Traditionally, such meetings are held at the respective ministry after the bigger ceremony at the Council of Ministers building that features the outgoing and incoming administrations. It is also a day when the usual political sniping even between bitter rivals is generally held to a minimum.
The current handover, of course, is different in that the incoming Cabinet is a caretaker one, severely restricted in its powers by the constitution – its main remit is organising snap elections, all the while keeping the machinery of the public administration ticking over.
Below is a selection of the statements made by members of the caretaker Government on the day they officially took office.
• Deputy Prime Minister and Labour Minister Deyana Kostadinova said that her immediate focus would be to study the Budget framework to find any possible “reserves” that would allow helping vulnerable social groups. She did not offer additional details, saying that she needed to first see what the country’s finances could afford – although one possible way would be to increase the minimum salary, she said. Kostadinova also re-iterated that the planned pension hike, scheduled by the outgoing cabinet for April 1, would go ahead as planned.

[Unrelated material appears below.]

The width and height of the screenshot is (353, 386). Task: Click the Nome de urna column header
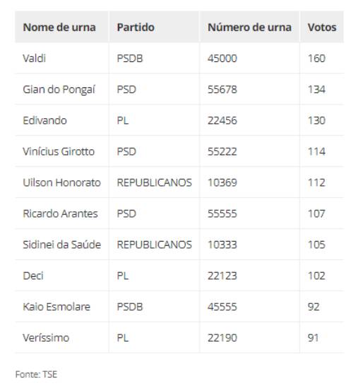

• Finance Minister Kalin Hristov is the man tasked with finding any “budget reserves”, but he declined to say whether he saw such an opportunity. Instead, Hristov said that he would continue the “policy of macroeconomic and financial stability” pursued by his predecessor in office and would not exceed the public debt mark set in this year’s Budget. The ministry will focus on increasing revenue collection to offset the higher-than-projected government spending so far this year, he said. Hristov also downgraded the forecast for Bulgaria’s economic growth this year to 1.5 per cent (compared to 1.9 per cent expected by the previous administration), saying that it was a natural effect of the recession in the euro zone, Bulgaria’s biggest trading partner.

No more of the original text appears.